The attraction was doing something different.  I had to do my own
thing.  The double-edged sword is taking a little bit of the life out of
it.   Maybe that’s why EDM is so big now.  It’s homogenised.”

Given
that I’m currently reading The
Unfinished Revolution
, this struck a chord with me. Has Westminster
fallen foul of the same pitfall? We have a manual, of a sorts, in the various
first-hand accounts of New Labour, and we have enough polling data to build a
fairly accurate picture of what the public want. Chuck in some micro-targeting
and a few wedge issues and you have exactly the same problem. Why do something
different, something new, when you can pursue homogeny and hope your machine is
better than the other side’s?

This
mantra – perhaps still best summed up by the refrain of civil servants for
decades that ‘nobody ever gets fired for hiring IBM’ – is one of caution, one
of incremental change and, ultimately, one of a politics coloured by tactics
not values.

This
leads me onto a point in last week’s column. Paul’s argument that “comics succeed where Conservatives often
don’t – in terms of popularity and cut-through” reminded me of
the baffled media reaction to Adele’s complaint that “when I got my tax bill in from
19, I was ready to go and buy a gun
and randomly open fire.”

The Guardian was
quick to react, complaining that her “gripes are as tired as the most
moat-friendly Tory grandee,” in an article headlined “Adele's tax grievances
won't resonate with fans.”

Well,
her sales don’t seem to have suffered, so – shock, horror – perhaps the
Guardian got it wrong. Perhaps the public do think that they pay too much tax
for public services that fail too often to serve them as they expect. And perhaps
the public might even reward such a bold, seemingly apolitical, statement of
the obvious by someone they didn’t see as a politician. I wonder if Nigel
Farage owns a copy of 19?

Back
to Zimmerman:

“I’m surprised the record companies that sign these
people aren’t just going home and making the music themselves.  Cut out
the middleman”

The rise of the
political class, of a career route that starts and ends in Westminster, clearly
chimes with this concern.
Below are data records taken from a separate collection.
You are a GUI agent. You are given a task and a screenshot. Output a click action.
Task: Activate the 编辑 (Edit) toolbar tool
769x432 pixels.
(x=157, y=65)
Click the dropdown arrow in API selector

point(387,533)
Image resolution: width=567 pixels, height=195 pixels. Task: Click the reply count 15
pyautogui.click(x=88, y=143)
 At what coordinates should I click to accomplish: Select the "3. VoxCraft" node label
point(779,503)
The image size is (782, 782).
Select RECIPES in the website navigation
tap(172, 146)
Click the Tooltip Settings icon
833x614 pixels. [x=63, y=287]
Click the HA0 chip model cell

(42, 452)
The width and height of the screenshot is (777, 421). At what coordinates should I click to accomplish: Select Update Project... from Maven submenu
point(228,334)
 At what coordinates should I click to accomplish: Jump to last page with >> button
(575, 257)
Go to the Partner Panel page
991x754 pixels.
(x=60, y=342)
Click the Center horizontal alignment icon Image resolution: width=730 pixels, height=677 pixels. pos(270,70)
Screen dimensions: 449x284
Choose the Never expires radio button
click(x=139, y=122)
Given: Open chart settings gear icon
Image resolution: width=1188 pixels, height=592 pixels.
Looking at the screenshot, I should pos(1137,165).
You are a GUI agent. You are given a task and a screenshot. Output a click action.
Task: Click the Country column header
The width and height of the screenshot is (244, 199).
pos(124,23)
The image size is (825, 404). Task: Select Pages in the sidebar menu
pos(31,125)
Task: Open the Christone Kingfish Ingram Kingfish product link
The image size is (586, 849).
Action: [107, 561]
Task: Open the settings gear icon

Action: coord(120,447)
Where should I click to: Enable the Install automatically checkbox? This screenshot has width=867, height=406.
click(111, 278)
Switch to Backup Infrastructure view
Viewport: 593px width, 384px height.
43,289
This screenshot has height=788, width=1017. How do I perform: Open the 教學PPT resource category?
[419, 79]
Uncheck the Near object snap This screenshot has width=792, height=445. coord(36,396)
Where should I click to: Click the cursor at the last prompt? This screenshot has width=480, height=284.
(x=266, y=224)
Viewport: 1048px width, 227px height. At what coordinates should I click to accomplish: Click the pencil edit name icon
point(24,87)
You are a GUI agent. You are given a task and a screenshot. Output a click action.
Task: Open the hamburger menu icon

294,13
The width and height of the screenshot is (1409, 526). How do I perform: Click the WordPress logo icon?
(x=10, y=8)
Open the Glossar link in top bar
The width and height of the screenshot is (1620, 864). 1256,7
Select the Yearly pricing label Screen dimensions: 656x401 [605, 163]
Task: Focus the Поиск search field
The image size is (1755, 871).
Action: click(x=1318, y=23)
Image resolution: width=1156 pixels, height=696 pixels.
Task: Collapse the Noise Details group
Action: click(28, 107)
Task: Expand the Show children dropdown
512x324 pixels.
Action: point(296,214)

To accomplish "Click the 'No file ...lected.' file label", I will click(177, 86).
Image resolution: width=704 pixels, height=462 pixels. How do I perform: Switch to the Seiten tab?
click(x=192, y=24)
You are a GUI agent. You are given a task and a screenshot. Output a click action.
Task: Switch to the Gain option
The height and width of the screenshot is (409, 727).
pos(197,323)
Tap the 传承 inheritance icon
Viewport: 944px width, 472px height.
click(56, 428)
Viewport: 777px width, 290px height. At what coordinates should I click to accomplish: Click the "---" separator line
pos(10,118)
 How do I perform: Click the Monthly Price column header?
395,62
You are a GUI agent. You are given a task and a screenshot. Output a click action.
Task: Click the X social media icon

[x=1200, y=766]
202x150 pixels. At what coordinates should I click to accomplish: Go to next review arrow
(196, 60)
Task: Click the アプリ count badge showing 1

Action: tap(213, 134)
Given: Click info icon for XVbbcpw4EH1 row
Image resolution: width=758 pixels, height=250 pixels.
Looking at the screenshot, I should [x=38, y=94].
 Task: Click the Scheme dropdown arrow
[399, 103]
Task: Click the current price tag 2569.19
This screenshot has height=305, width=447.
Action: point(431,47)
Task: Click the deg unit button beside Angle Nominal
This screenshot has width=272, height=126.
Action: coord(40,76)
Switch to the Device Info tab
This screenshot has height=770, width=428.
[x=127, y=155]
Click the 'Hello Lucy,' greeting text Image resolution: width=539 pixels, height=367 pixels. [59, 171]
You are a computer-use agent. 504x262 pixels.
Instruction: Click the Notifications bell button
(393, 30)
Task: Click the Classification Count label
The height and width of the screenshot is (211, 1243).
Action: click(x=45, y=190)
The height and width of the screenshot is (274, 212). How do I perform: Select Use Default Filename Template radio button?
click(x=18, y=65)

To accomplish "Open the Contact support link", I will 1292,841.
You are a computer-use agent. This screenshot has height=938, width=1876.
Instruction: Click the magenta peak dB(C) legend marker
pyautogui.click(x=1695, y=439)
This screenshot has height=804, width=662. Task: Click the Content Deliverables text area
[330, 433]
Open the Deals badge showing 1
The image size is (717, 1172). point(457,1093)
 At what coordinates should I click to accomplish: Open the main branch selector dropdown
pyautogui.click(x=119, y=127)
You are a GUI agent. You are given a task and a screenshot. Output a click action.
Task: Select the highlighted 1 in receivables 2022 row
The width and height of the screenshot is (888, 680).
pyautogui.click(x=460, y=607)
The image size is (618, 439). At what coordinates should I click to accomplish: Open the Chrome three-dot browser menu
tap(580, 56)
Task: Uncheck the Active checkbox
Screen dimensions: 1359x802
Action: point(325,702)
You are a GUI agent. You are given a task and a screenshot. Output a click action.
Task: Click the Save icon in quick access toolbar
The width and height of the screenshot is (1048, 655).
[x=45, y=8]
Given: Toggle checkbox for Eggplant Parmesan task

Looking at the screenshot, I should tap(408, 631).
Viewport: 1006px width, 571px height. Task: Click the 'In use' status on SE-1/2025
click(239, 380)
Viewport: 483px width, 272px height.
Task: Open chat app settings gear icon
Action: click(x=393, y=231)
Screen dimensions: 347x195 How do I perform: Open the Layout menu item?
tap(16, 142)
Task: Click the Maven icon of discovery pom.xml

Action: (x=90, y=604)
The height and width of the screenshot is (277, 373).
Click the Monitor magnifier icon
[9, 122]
The broader question – do musicians make music for
the enjoyment of record labels? – should set alarm bells ringing.  Is policy driven by values, principles and
belief or do we come up with policy primarily motivated by a desire to please,
or avoid irritating, our fellow occupants of the Westminster bubble?

Zimmerman’s concerns
speak to an industry questioning how great records can be made when bands have
a shorter and shorter window to produce the ‘hit’. Will anyone pay for a band
to produce a few duff records in the belief that down the path is the next OK Computer or Dark Side of the Moon? In politics, the period of time to develop
ideas, a narrative and a public presence is equally pressured, driven by a
quasi-academic assessment of “the manual” and the supposed homogeny of the
time.  

Sadly, this
approach risks cutting off transformative political figures before they even
flourish, just as it risks great bands being culled before they reach their
creative prime.

One band that bid
farewell last year was LCD Soundsystem. The New York Times summated their
impact being that they ‘offered listeners a new language with which to explain
themselves.’

To me this is the
essence of art, of music, that we risk losing in Westminster. Rather than
taking the everyday concerns and aspirations of people and trying to make sense
of how those concerns can be addressed and plot a course to a better future, we
trap ourselves in the mantra of the established orthodoxy of the time.

Put another way,
the powers that be have reached the same conclusion as record label execs. Diverting
from what is popular now is risky. Short-term retail pressures are the driving
force and, to keep ahead of your competitors, give them more of the same, with
some cosmetic changes. Just hope nobody looks at the substance.

And in that, I appear to have found my Nigel
Farage and Justin Bieber analogy. Which strikes me as a good time to stop.